**PROVIDED TEXT**
Ethics Guidelines

This page details our ethics guidelines for authors. For information on the submission process, please click here.

Originality & Plagiarism

All articles published in any CJPA issue must represent original work.

A determination of plagiarism or fabrication by the Journal will require contacting the corresponding author and possibly institution. If plagiarism or fabrication is determined post-publication, the Journal will investigate potential courses of action, up to and including formal retraction of the article.

Use of AI Tools

The Journal does not allow artificial intelligence (AI) tools such as ChatGPT or large language models (LLMs) to be listed as authors. The emerging consensus of scholarly organisations, including the Committee on Publication Ethics, is that AI tools do not meet the requirements for authorship since they cannot assume ethical and legal responsibility for their work.

CJPA authors must represent to the press and to readers that their work is original as well as responsible and scholarly in its use of material created by others. Authors who use AI tools to produce text or images/graphics, or to collect data, must inform their editors of this use and be transparent about it in their manuscripts so that readers understand the role of these tools in the development of the work. Authors are fully responsible for the content of their manuscripts including any portions produced by AI tools, and are liable for any ethical breaches that may result from the use of such content.

Conflict of Interest

When an author or the institution of the author has a relationship, financial or otherwise, with individuals or organisations that could influence the author’s work inappropriately, a conflict of interest may exist. Perceptions of conflict of interest are as important as actual conflicts of interest.

Financial relationships (such as employment, consultancies, stock ownership or options, honoraria, patents, and paid expert testimony) are the most easily identifiable conflicts of interest and the most likely to undermine the credibility of the journal, the authors, and of science itself. However, conflicts can occur for other reasons, such as personal relationships or rivalries, academic competition, and intellectual beliefs. Authors should avoid entering into agreements with study sponsors, both for-profit and nonprofit, that interfere with authors’ access to all of the study’s data or that interfere with their ability to analyse and interpret the data and to prepare and publish manuscripts independently when and where they choose.

To report a conflict of interest, please contact the CJPA editorial team at editor.cjpa@gmail.com.

**STUDY MATERIAL**
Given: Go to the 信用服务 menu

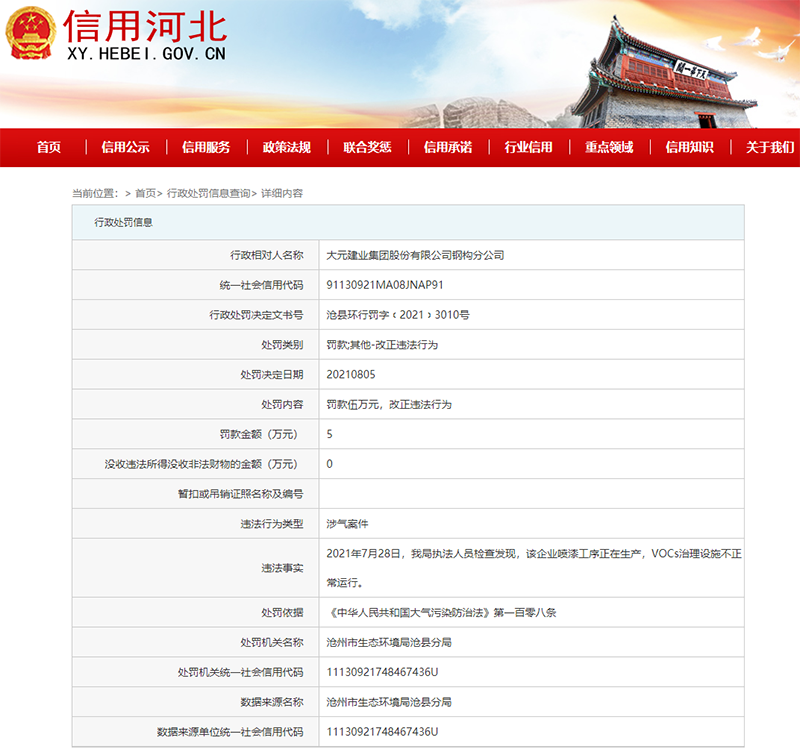Looking at the screenshot, I should point(206,147).
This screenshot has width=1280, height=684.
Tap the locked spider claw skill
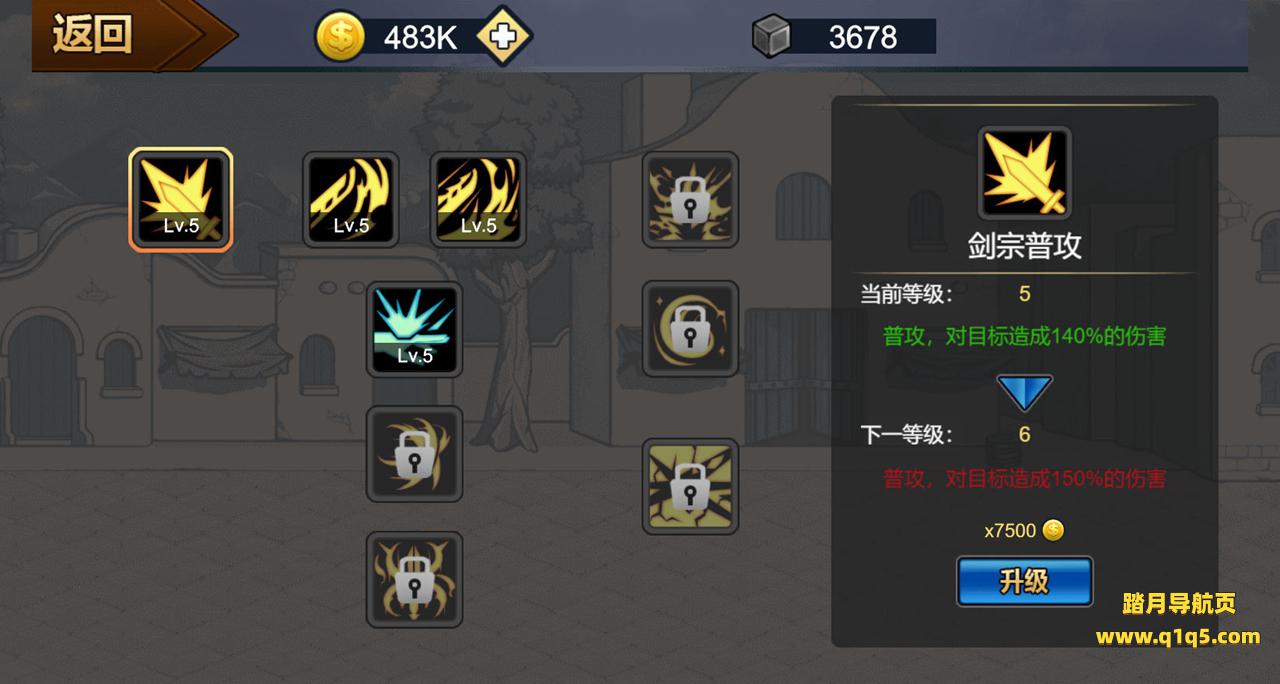(x=415, y=580)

**WHAT YOU WILL DO**
• A. Update the ethics guidelines from "Originality & Plagiarism" up to and including "for their work.", changing "fabrication" to "falsification".
• B. Extend the journal's ethics guidelines for authors, picking up after their final sentence.

**SOLVED PROBLEMS**
• A.
Originality & Plagiarism

All articles published in any CJPA issue must represent original work.

A determination of plagiarism or falsification by the Journal will require contacting the corresponding author and possibly institution. If plagiarism or falsification is determined post-publication, the Journal will investigate potential courses of action, up to and including formal retraction of the article.

Use of AI Tools

The Journal does not allow artificial intelligence (AI) tools such as ChatGPT or large language models (LLMs) to be listed as authors. The emerging consensus of scholarly organisations, including the Committee on Publication Ethics, is that AI tools do not meet the requirements for authorship since they cannot assume ethical and legal responsibility for their work.

• B.
Informed Consent

Participants have a right to privacy that should not be infringed upon without their informed consent. Identifying information should not be published in written descriptions or photographs unless the information is essential and the participant (or parent or guardian) gives written informed consent for publication. Informed consent for this purpose requires that a participant who is identifiable be shown the manuscript before it is to be published. Complete anonymity is difficult to achieve, however, and informed consent should be obtained if there is any doubt. Informed consent is required for many different reasons:

  • To include subjects/participants in a study;
  • To publish identifying information in text and images;
  • To publish a paper which includes details of the subject/participant.

In either the introduction or Methods section of the manuscript, authors must state the following verbatim, or after suitable modifications unique to the study:

“Informed consent was obtained from all participants for being included in the study.”

Authors should also state whether the informed consent was written or oral. If informed consent was received orally, the author must include the following:

  • Why written consent could not be obtained;
  • That the institutional review board or appropriate research committee(s) approved the use of the oral consent;
  • How oral consent was documented.

If informed consent was not obtained, authors are required to give an explanation why this was so.

Participants must be properly instructed and have indicated that they consent to participate by signing the appropriate informed consent paperwork. Authors should be able to submit, upon request, a statement from their institution or ethics committee indicating approval of the research. We reserve the right to reject work that we believe has not been conducted to a high ethical standard, even when acceptance by the editorial process has been observed.